While the overall pass percentage in ICSE is 98.49%, it is 96.28% in ISC.
Arkya Chatterjee (99.75%), from Vivekanand Mission School, Kolkata, topped ISC. This is the highest for the last five years.
In Delhi and NCR region, Rupal Goel (99%) of Holy Child School, Ghaziabad, was the topper in ISC.
Three students Saugata Chowdhury (99.20%) of St Xavier's Collegiate School, and Ananya Hardshad Patvardhan (99.20%) and Tesan Tapan Sahu (99.20%) of St Mary's ICSE School, Navi Mumbai, were the joint toppers in ICSE.
This year, the pass rate rose 0.01% in ISC as compared to last year.
Chatterjee said he didn't believe the results in the beginning. "I didn't believe it initially, but checked the website and calculated the marks for a second time to get it verified again," he told the media. "I used to study for about 9/10 hours everyday including the tuition hours. I didn't take any special coaching except those required for the engineering entrance exams," he added.
A total of 71,141 students (38,659 boys, 32,482 girls) appeared for ISC from 909 schools this year from all over the country.
This year 1,59,738 students registered for the ICSE examinations from India and abroad, out of which 29,903 were from Bengal. A total of 72,049 students registered for ISC examination from all over the country and abroad in which 21,174 were from Bengal.

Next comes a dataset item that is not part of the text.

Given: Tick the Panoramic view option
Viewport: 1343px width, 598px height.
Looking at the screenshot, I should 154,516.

The ISC exams began on February 9 and concluded on April 1 this year, while the ICSE exams began on February 26 and ended on March 30.

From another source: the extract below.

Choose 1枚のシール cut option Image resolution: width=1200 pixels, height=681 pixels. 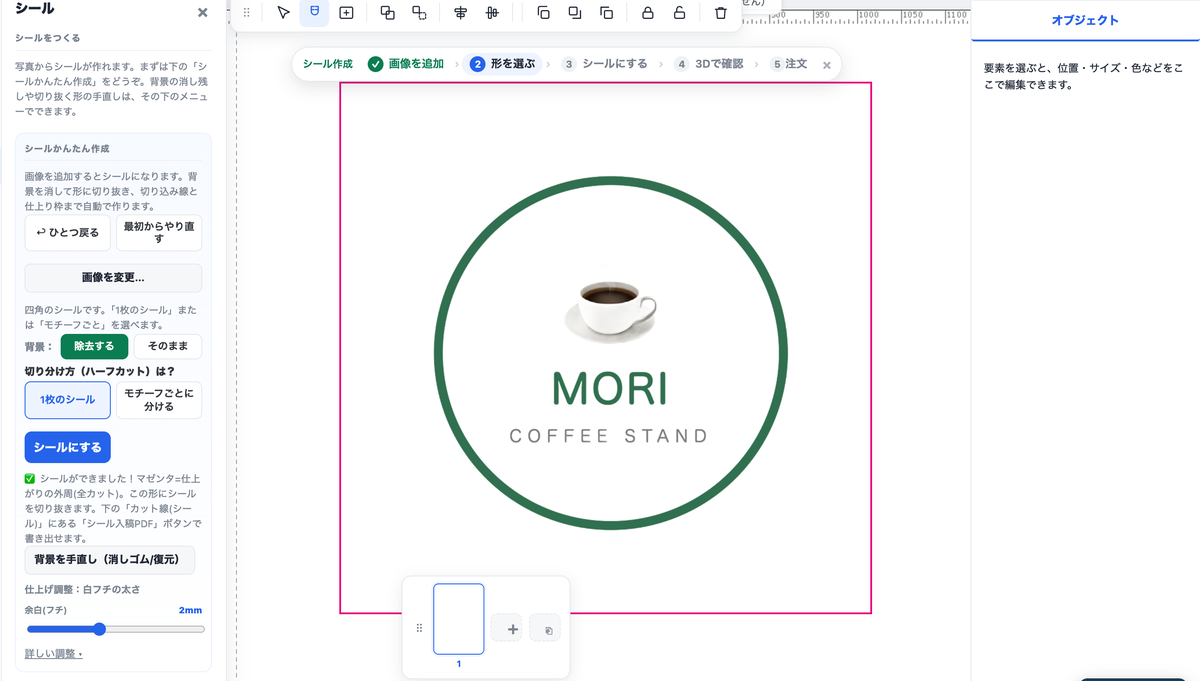click(68, 400)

Unlike 2014, the CISCE did not use the cloud computing method for quick evaluation of the papers of the ISC and ICSE examinations this year. The council returned to the traditional method of evaluation as practiced by it till 2013.
The CISCE, which conducts both the ISC and the ICSE examinations, decided to drop last year's virtual format this year, where the students were given bar coded answer scripts and an OMR sheet, where the teacher used to put the marks obtained by the student in individual questions during evaluation. The idea behind this was to hide the personal information about the student and allow teachers to directly upload the marks obtained by the students, thereby reducing result preparation time. The virtual format was dropped by the CISCE this year because it gave rise to several glitches.
"This year we reverted to the old system of evaluation, but in 2016 we will come up with something new, which will substitute the OMR sheet and the difficulties associated with it. We would further simplify the process of virtual marks capturing in 2016," said Gerry Arathoon, the chief executive and secretary of CISCE.
Despite not taking the evaluation process online this year, CISCE has maintained its desire to go virtual in the future. "As a pilot-run project, for the first time in February this year, we got connected via video conferencing with select convenors of the ISC examination, which included selected heads of schools appointed as conveners, who are responsible for a set of examination centers under them," Arathoon said.
The council intends to use this technique in future on a regular basis. "In future we plan to have several such video conferencing to resolve various other issues with schools as well as educators which would include issues related to textbooks, syllabus, pending affiliation and other administrative issues," Arathoon said.